The top of MTEB by mid-2024 was occupied by large language model derived embedders such as E5-Mistral, NV-Embed, SFR-Embedding, and gte-Qwen2-7B-instruct. These models adapt a generative LLM into a bidirectional encoder, then fine-tune with contrastive objectives on curated retrieval pairs. NV-Embed-v2 reached 72.31 on the English MTEB in August 2024.
Instruction tuning has become standard, with callers providing a short description of the retrieval intent so a single model can switch between tasks. Multimodal foundation models serve as universal feature extractors: the same ViT or LLaVA-style backbone may feed retrieval pipelines, classification heads, and generative decoders. Open-weight releases such as BGE-multilingual-gemma2 and Qwen3-Embedding continue to narrow the gap with closed commercial APIs.

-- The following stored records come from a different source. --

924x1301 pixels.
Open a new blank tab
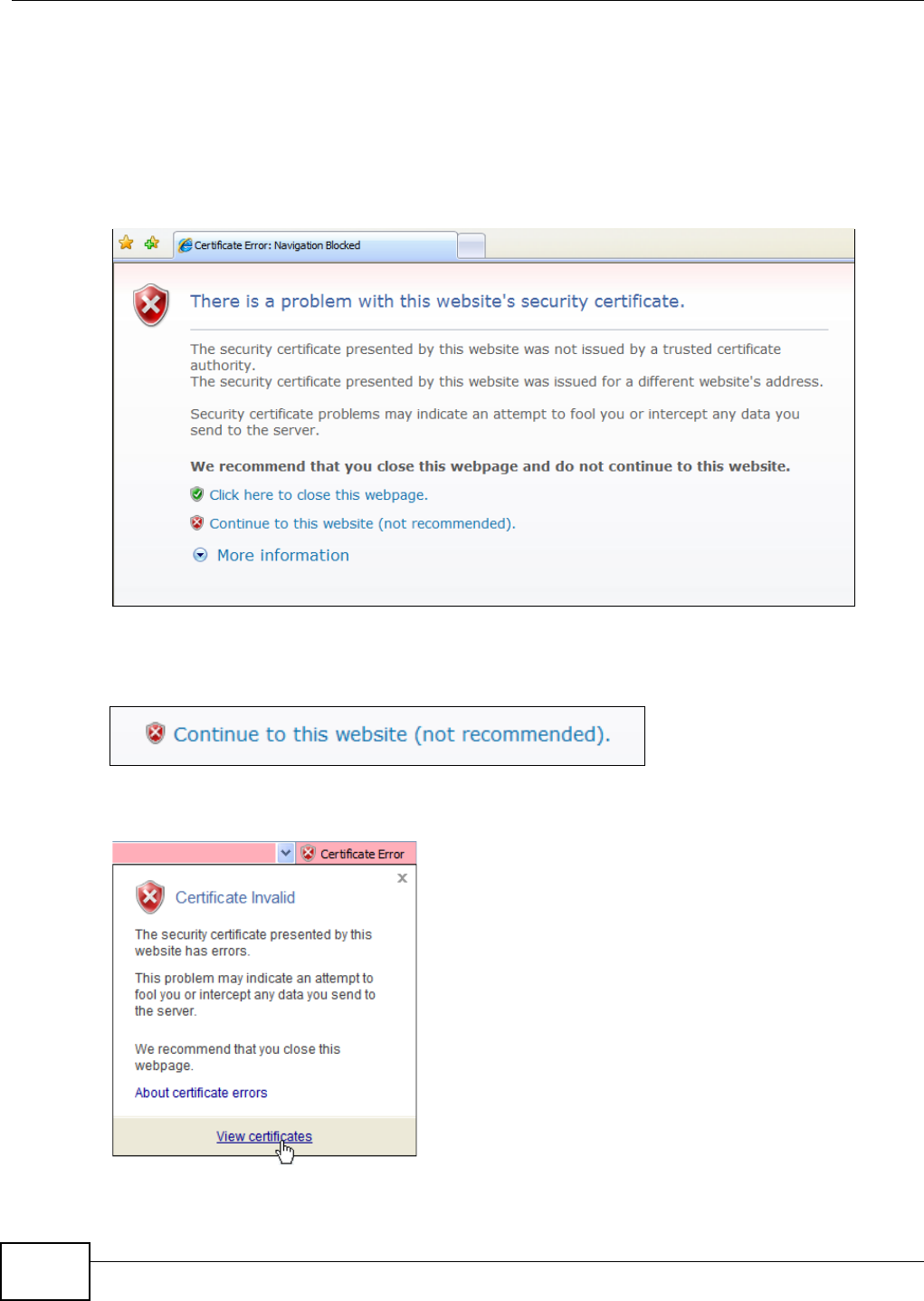click(x=472, y=245)
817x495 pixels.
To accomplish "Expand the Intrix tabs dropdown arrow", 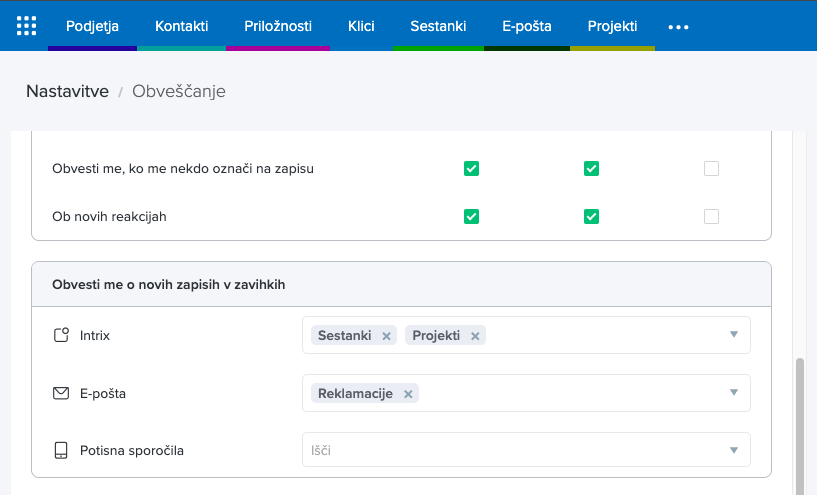I will [733, 335].
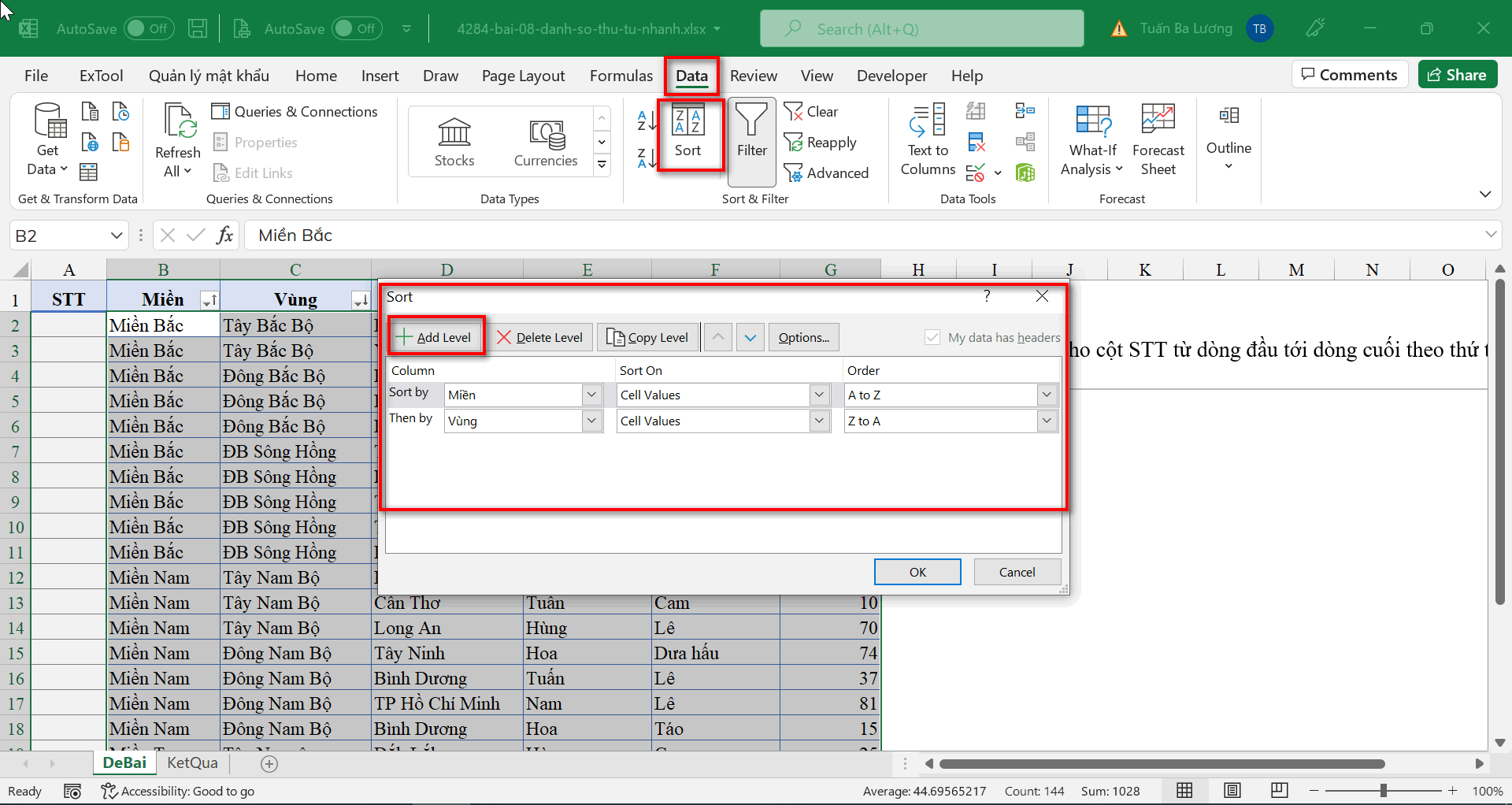Click Sort A to Z quick icon
Screen dimensions: 1512x805
pyautogui.click(x=646, y=121)
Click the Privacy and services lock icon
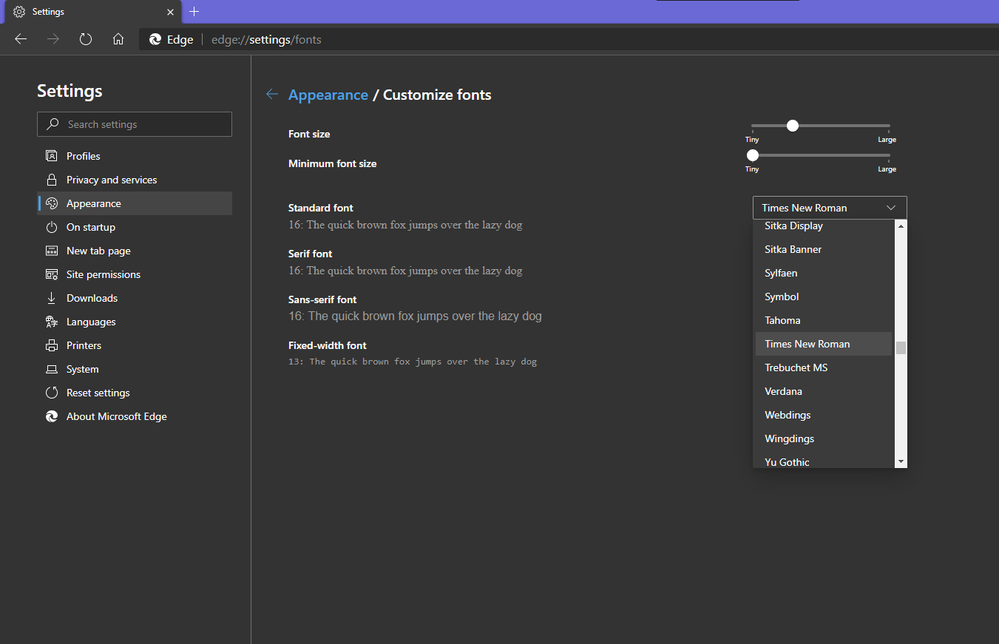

Feature extractors inherit biases from their pretraining corpora. Embeddings can encode demographic stereotypes and skew toward majority languages, propagating into downstream retrieval and classification. Domain transfer is uneven: a general-purpose text embedder may struggle on clinical notes or legal contracts without adaptation.
Evaluation is fragile. MTEB scores can be optimized by training on data closely related to its benchmarks, and reproducibility suffers when top models do not disclose data or weights. Beyond a few thousand dimensions, marginal gains in retrieval quality shrink while storage and compute grow.
In retrieval augmented generation, embedding mismatches surface as hallucinations downstream: if a retriever returns a tangentially related document, the generator may treat it as authoritative. Production deployments combine dense retrieval with sparse methods such as BM25 and with reranking models. Generating and indexing billions of vectors at high dimension imposes nontrivial cost, motivating ongoing work on quantization and distillation.